Reputation: 2664
I'm totally new to Java language. It is difficult for me to efficiently manipulate strings although I've learned many things about the String class and fIle I/O. After writing some codes, I found that the split method in the String class is not a panacea. I'd like to parse this text file like
1 (201, <202,203>), (203, <204,208>), (204, <>)
2 (201, <202,203>), (204, <>)
3 (201, <202,203>), (203, <204,208>)
4 (201, <202,203>), (202, <>), (208, <>)
5 (202, <>), (208, <>)
6 (202, <>)
The first column is characters in this text file, not line number. After reading the first line of it, I'd like to receive 1, 201, 202, 203, 203, 204, 208, and 204, as int value sequentially. What String methods it would be a good idea to use? Thank you in advance.
Code (you may not need.)
import java.io.*;
public class IF_Parser
{
private FileInputStream fstream;
private DataInputStream in;
private BufferedReader br;
public IF_Parser(String filename) throws IOException
{
try
{
fstream = new FileInputStream(filename);
// Get the object of DataInputStream
in = new DataInputStream(fstream);
br = new BufferedReader(new InputStreamReader(in));
}
catch (Exception e)
{
System.err.println("Error: " + e.getMessage());
}
}
public void Parse_given_file() throws IOException
{
try
{
String strLine;
int line = 1;
while ((strLine = br.readLine()) != null)
{
System.out.println("Line " + line);
int i;
String[] splits = strLine.split("\t");
// splits[0] : int value, splits[1] : string representation of list of postings.

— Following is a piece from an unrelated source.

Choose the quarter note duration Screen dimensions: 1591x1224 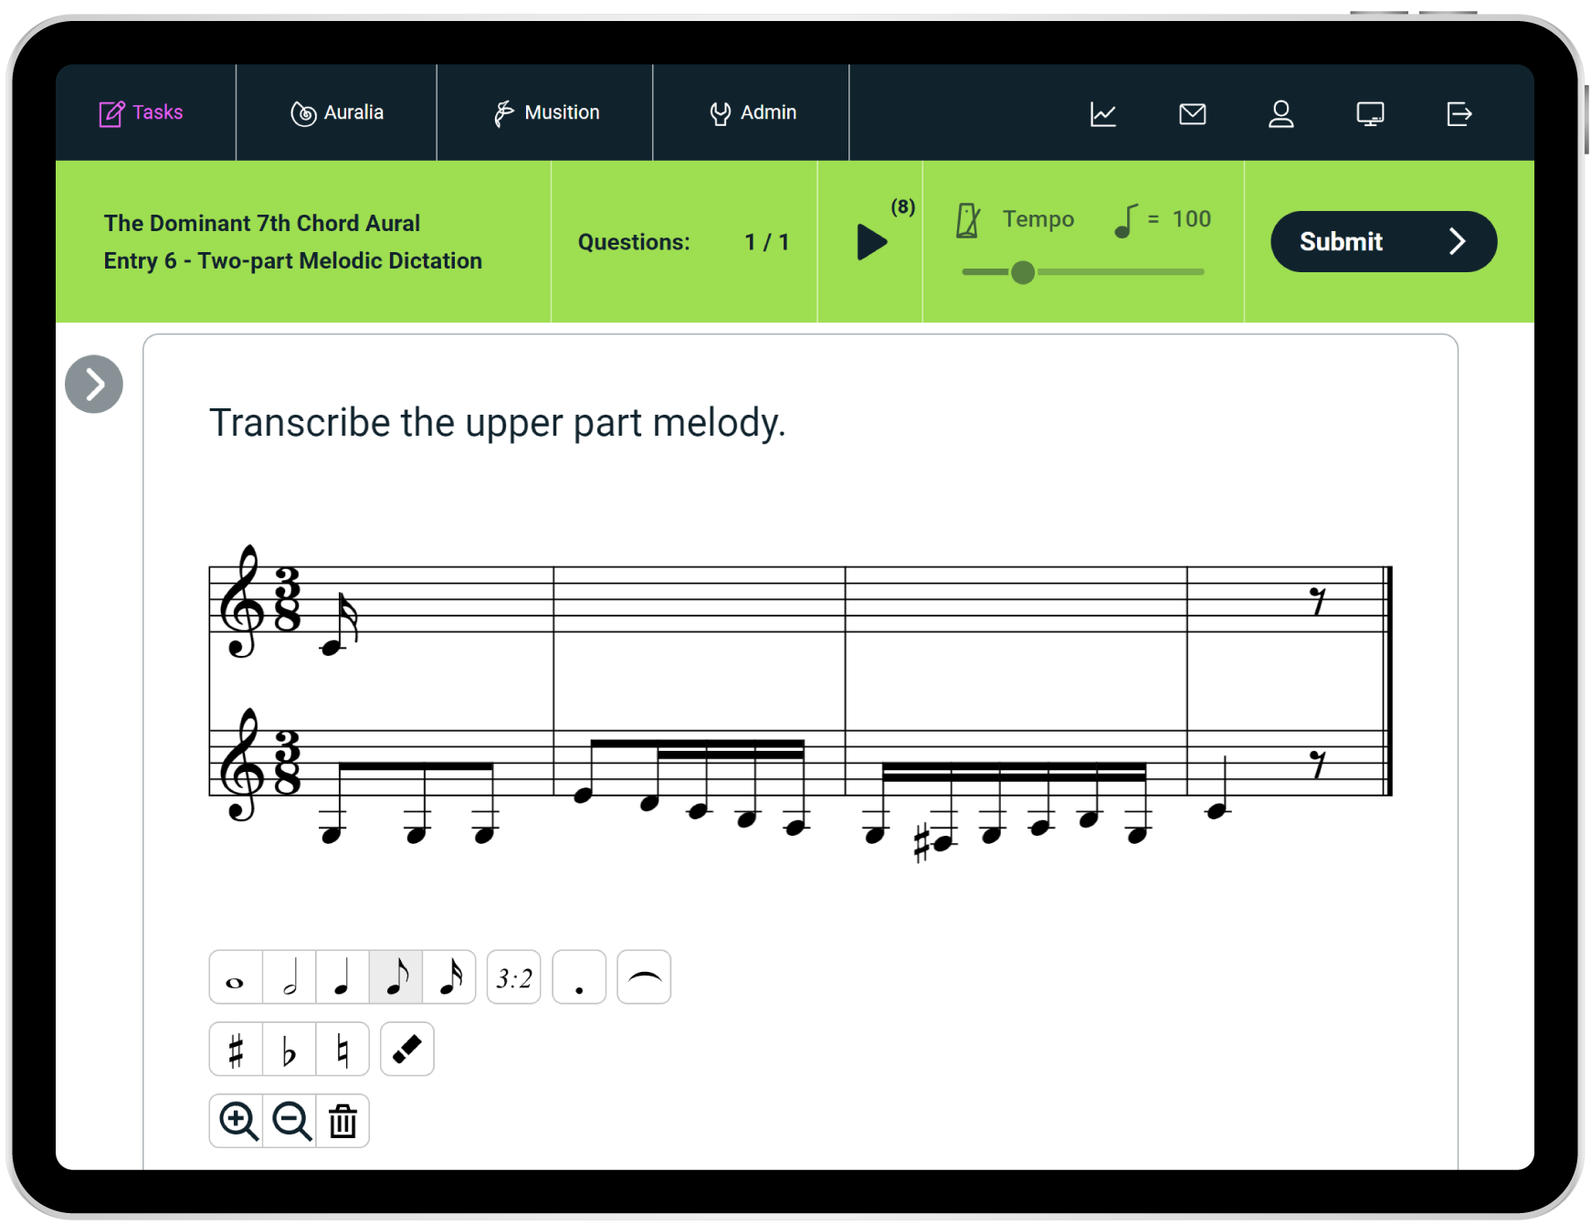click(342, 978)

String[] postings = splits[1].split(" ");
line++;
}
}
catch (Exception e)
{
System.err.println("Error: " + e.getMessage());
}
}
}
Upvotes: 1
Views: 107
Reputation: 27356
1 (201, <202,203>), (203, <204,208>), (204, <>)
Remove all of the ()
and <>
. Then use split()
to get the individual tokens, and finally parse them as integers
.
Example
String input = scanner.readLine(); // your input.
input = input.replaceAll("\\(\\)", "");
input = input.replaceAll("<>", "");
String[] tokens = input.split(",");
int[] values = new int[tokens.length];
for(int x = 0; x < tokens.length; x++)
{
values[x] = Integer.parseInt(tokens[x]);
}
Upvotes: 0
Reputation: 300
You can use StringTokenizer class as well. Code is as simple as follows:
import java.util.StringTokenizer;
public class App { public static void main(String[] args) {
String str = "1 (201, <202,203>), (203, <204,208>), (204, <>)";
StringTokenizer st = new StringTokenizer( str, " ,()<>" );
while ( st.hasMoreElements() ) {
System.out.println( st.nextElement() );
}
}
}
Output prints:
1 201 202 203 203 204 208 204
Upvotes: 1
Reputation: 52205
Since you want to extract the numeric values of each lines, I would recommend you take a look at the Pattern
class. A simple piece of code like the one below:
String str = "1 (201, <202,203>), (203, <204,208>), (204, <>)";
Pattern p = Pattern.compile("(\\d+)");
Matcher m = p.matcher(str);
while(m.find())
{
System.out.println(m.group(1));
}
Will yield all the numeric values in the line:
1
201
202
203
203
204
208
204
Essentially that pattern will look for one or more repetitions of numbers. When it finds them, it will put them in groups which it then later accesses.
Upvotes: 3